The first total synthesis of the marine bromotyrosine purpurealidin I (1) using trifluoroacetoxy protection group and its dimethylated analog (29) is reported along with 16 simplified bromotyrosine derivatives lacking the tyramine moiety.
Their cytotoxicity was evaluated against the human malignant melanoma cell line (A-375) and normal skin fibroblast cells (Hs27) together with 33 purpurealidin-inspired simplified amides, and the structure-activity relationships were investigated. The synthesized simplified analogs without the tyramine part retained the cytotoxic activity.
Purpurealidin I (1) showed no selectivity but its simplified pyridin-2-yl derivative (36) had the best improvement in selectivity (Selectivity index 4.1). This shows that the marine bromotyrosines are promising scaffolds for developing cytotoxic agents and the full understanding of the elements of their SAR and improving the selectivity requires further optimization of simplified bromotyrosine derivatives.
Several syntheses of bromotyrosines have been reported but the synthesis of bromotyrosines with monomethylated tyramine part has not been reported before. The selective removal of the protective groups from the tyramine fragment before the coupling reaction is a challenging step in the total synthesis of purpurealidin I (1).
The researchers succeeded at this by using trifluoroacetyl protection. This route can be utilized further for the synthesis of additional bromotyrosine derivatives possessing the monomethylated tyramine fragment. The synthesized simplified analogs without the tyramine fragment retained the cytotoxic activity.
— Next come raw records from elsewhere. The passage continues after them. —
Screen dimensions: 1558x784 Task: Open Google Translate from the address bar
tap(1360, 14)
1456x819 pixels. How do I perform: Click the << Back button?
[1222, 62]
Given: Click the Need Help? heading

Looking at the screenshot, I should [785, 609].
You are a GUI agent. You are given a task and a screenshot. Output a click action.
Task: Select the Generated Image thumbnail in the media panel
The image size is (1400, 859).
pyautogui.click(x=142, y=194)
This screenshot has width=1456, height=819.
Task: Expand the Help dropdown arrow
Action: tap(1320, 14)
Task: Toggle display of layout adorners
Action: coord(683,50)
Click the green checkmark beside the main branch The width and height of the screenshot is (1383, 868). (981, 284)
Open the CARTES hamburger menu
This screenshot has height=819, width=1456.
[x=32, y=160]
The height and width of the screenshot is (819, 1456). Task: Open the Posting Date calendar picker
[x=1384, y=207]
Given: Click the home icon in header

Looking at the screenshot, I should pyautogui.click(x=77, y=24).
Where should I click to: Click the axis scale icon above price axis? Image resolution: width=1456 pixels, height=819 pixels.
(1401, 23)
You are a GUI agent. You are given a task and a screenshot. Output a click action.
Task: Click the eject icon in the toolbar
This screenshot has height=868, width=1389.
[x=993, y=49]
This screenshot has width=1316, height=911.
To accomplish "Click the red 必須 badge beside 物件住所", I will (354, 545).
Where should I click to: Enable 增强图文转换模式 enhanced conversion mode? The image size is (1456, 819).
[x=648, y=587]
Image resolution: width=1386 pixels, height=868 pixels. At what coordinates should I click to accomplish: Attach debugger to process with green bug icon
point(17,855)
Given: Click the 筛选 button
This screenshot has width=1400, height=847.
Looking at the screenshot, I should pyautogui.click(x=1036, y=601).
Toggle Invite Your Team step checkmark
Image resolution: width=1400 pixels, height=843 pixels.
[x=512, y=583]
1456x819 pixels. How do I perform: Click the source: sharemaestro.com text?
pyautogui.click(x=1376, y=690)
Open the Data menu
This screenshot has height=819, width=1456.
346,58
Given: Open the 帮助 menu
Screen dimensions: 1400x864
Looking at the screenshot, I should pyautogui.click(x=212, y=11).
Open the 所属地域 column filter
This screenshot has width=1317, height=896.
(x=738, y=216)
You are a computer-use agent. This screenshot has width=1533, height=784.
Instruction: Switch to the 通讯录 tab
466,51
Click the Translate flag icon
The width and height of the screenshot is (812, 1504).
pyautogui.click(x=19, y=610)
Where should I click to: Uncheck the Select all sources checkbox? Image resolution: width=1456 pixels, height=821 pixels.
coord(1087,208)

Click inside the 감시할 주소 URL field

The selectivity towards melanoma cell line was generally low. The highest selectivity (SI 4.1) was demonstrated in the case of pyridin-2-yl compound (36).
This showed that the marine cytotoxic bromotyrosines are promising scaffolds for developing cytotoxic agents and the full understanding of the elements of their SAR is still in a very early stage. Further optimization of simplified bromotyrosine derivatives is needed to attain high selectivity.
Analysis of Selectivity to Cancer Cells
The cells were seeded to white frame and clear bottom 96-well plates (Perkin Elmer) at the density of 10,000 cells/well for A-375 cell line and 7500 cells/well for Hs27 cell line. The cells were grown at 37 °C, 5% CO2 until they reached 70–80% confluence (approximately 24 h).
Stock solutions of test compounds and a positive control (camptothecin, Sigma-Aldrich, Saint Louis, MO, USA) were prepared in DMSO and diluted into assay medium (growth medium with 5% FBS) to the final concentration.
Final DMSO concentration was 0.5% in all samples. The culture medium was removed from the plate and compounds added, 200 µL/well. After 48-h incubation, the amount of ATP, which is directly proportional to the number of cells present in the culture, was quantified using CellTiter-Glo® Luminescent Cell Viability kit (Promega, Madison, WI, USA), per manufacturer’s instructions.